(Stored records)
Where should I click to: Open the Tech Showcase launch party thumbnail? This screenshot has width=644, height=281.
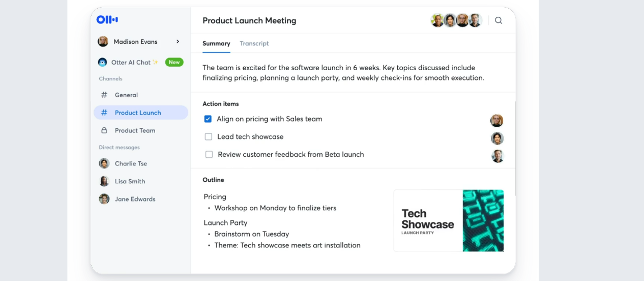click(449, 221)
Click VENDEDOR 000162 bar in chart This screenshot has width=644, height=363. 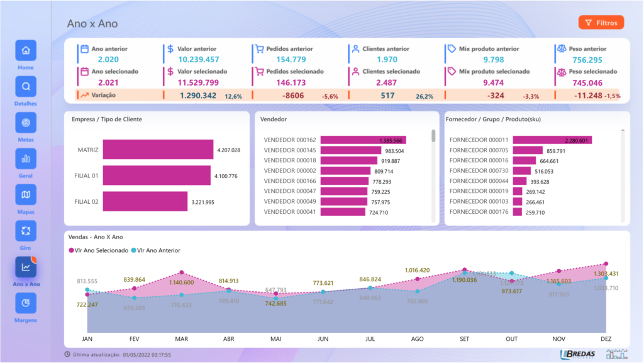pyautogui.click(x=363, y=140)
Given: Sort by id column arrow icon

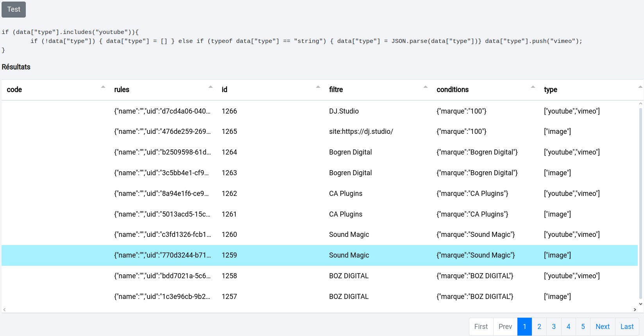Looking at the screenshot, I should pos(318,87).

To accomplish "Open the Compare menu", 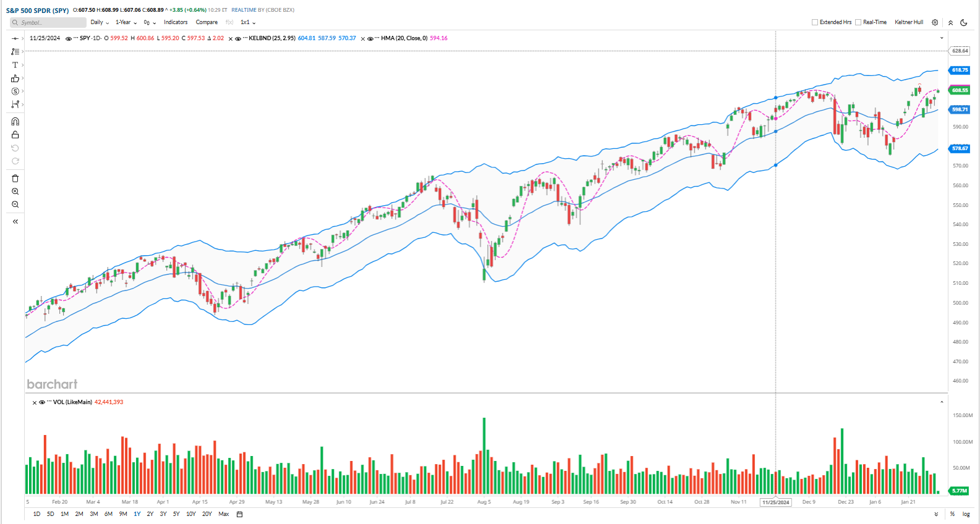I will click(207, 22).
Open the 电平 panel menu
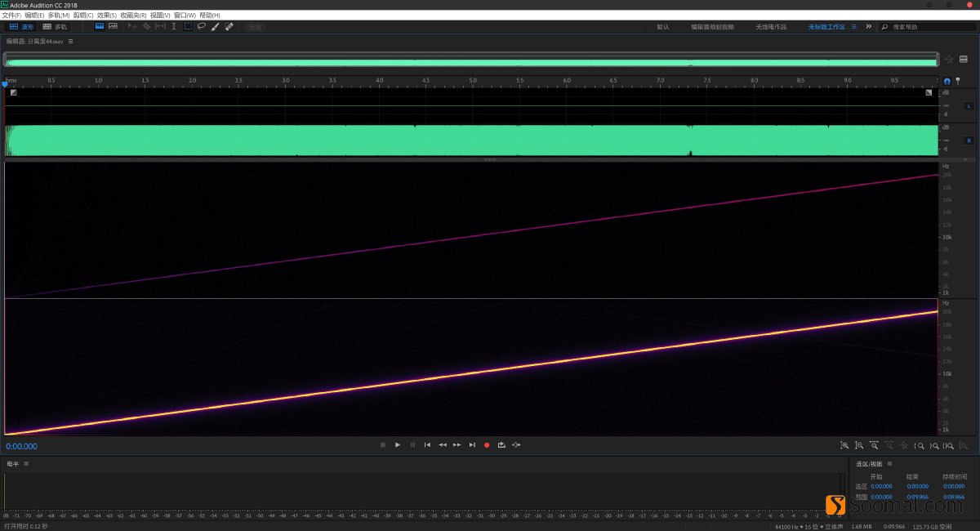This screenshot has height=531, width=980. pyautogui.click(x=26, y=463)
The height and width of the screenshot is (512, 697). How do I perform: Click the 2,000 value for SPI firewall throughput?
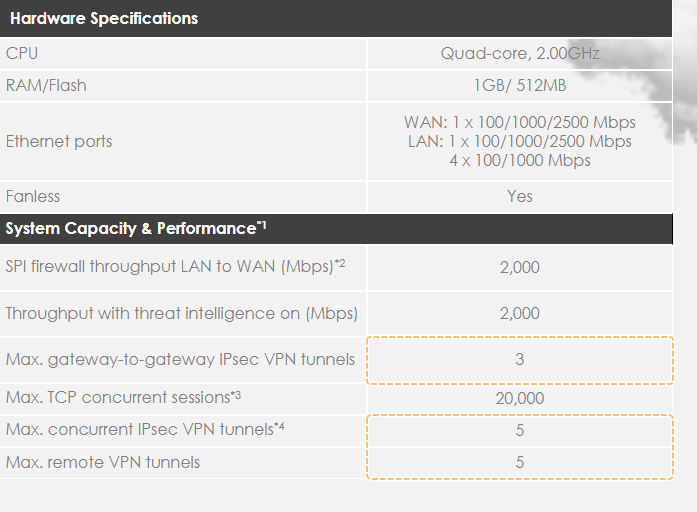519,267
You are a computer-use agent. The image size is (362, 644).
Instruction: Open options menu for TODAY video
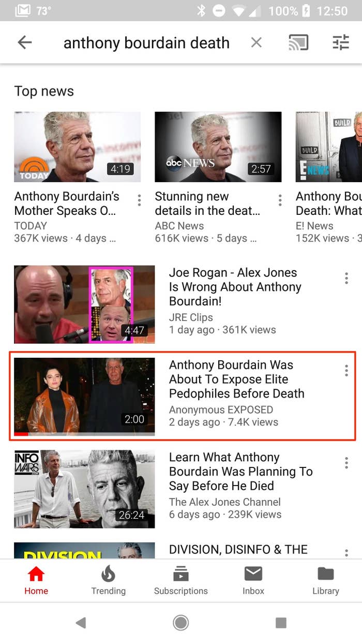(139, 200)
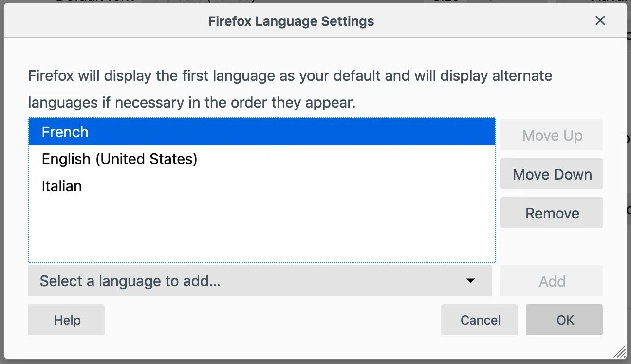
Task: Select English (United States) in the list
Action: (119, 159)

» **What you have to do**: The answer is the run of lines from the one with "You are a computer-use" through the final line of the data, copied exactly, and nothing else; no pictures.

» **Written solution**:
You are a computer-use agent. The image size is (362, 644).
Instruction: Open options menu for TODAY video
(139, 200)
Task: Select English (United States) in the list
Action: (119, 159)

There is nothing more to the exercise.